Begging: Remember when Andrew Sullivan

: Remember when Andrew Sullivan was supposed to be the one guy who was making money doing this? Well, guess what: He isn’t. That, it seems, was our own blog bubble and now he has pierced it.

Now Sullivan is begging, big time. In a long, defensive spiel (you know you’re in trouble when it starts, “This isn’t an easy post to write, since I’m not used to begging…”), he tells us about all the time he’s spending on his blog and then comes up with the too-clever-by-90-percent idea of creating a blog pledge week, in which he’ll mercilessly bother his readers with begging (and then promises to lay off). He even acts as if he’s doing this for some greater good: He says this will help the economics of the blogopshere (though, unless he shared the blog begging booty bounty with others, I fail to see the end of that equation).

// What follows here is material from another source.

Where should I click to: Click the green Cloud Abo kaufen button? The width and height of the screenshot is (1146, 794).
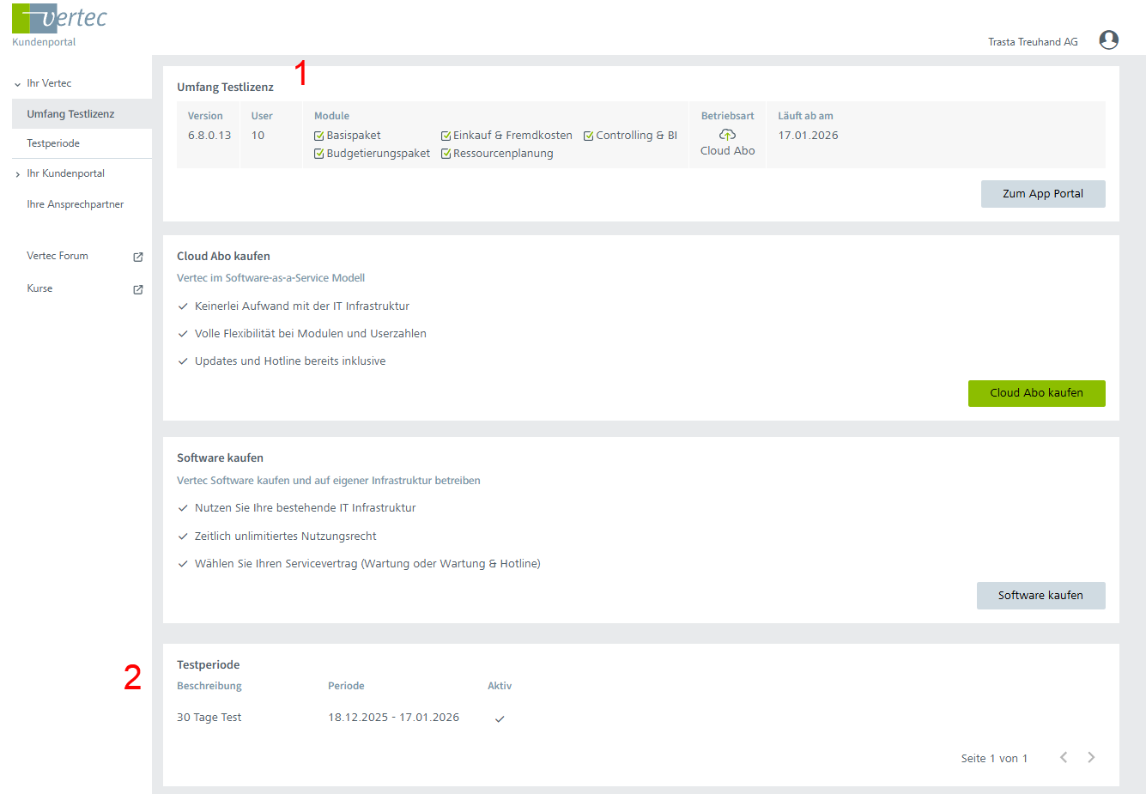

This is why I prefer capitalism.

When a magazine or newspaper dies, it just dies. It doesn’t wimper and beg and moan and whine and try to make you feel guilty for its pain. It just dies, quickly and quietly.

And if it doesn’t die, it makes money. That’s how business works.

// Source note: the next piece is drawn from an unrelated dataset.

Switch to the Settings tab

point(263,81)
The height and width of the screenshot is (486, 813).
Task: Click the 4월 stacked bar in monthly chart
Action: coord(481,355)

So the net result of this development is that even the guy who was supposed to be making money at this isn’t and that means there isn’t money to be made. Blogs are wonderful. Blogs are fun. Blogs are good reading.

But blogs are no way to earn a living.

: But I do think there are a lot of other sane economic motivations for blogging. Look at Drudge: His blog made him a brand. He has a radio show (and he’d still have a TV show if he hadn’t blown things with Fox). He has books that sell well. He’s a star, a pop culture icon, a brand.

Same thing is happening to Glenn Reynolds, who is becoming a smart brand online and out of this, I have no doubt that he will get more book deals and media deals and great (cushy) tenured chairs of this and that (but no record deals). Thanks to his weblog (and the work he puts into it, which is far greater than what Sullivan does), he is now known and respected coast-to-coast.

Tony Pierce is turning his blog into a book. It’s self-published … for now. But I’ll bet this, too, will turn into a book deal for him. (And by the way, he tells me that the title will be Blook, inspired by my headline on the post pushing his book a few weeks back… I’m honored.)

Nick Denton is doing what I call nanopublishing with the aforeplugged Gizmodo and the upcoming Gawker, an exciting local project that is employing Elizabeth Spiers.

Patrick Phillips at IWantMedia and Rick Bruner at MarketingFix — among many others — are using blogs to promote their expertise at their day jobs.

It takes a bit of cleverness and creativity to make all this worth your time — or it isn’t worth your time and you shouldn’t do it.

Me? I’m doing this to learn the new medium and hatch new ideas and I know it will pay off for me in some form, even if I don’t beg (yet).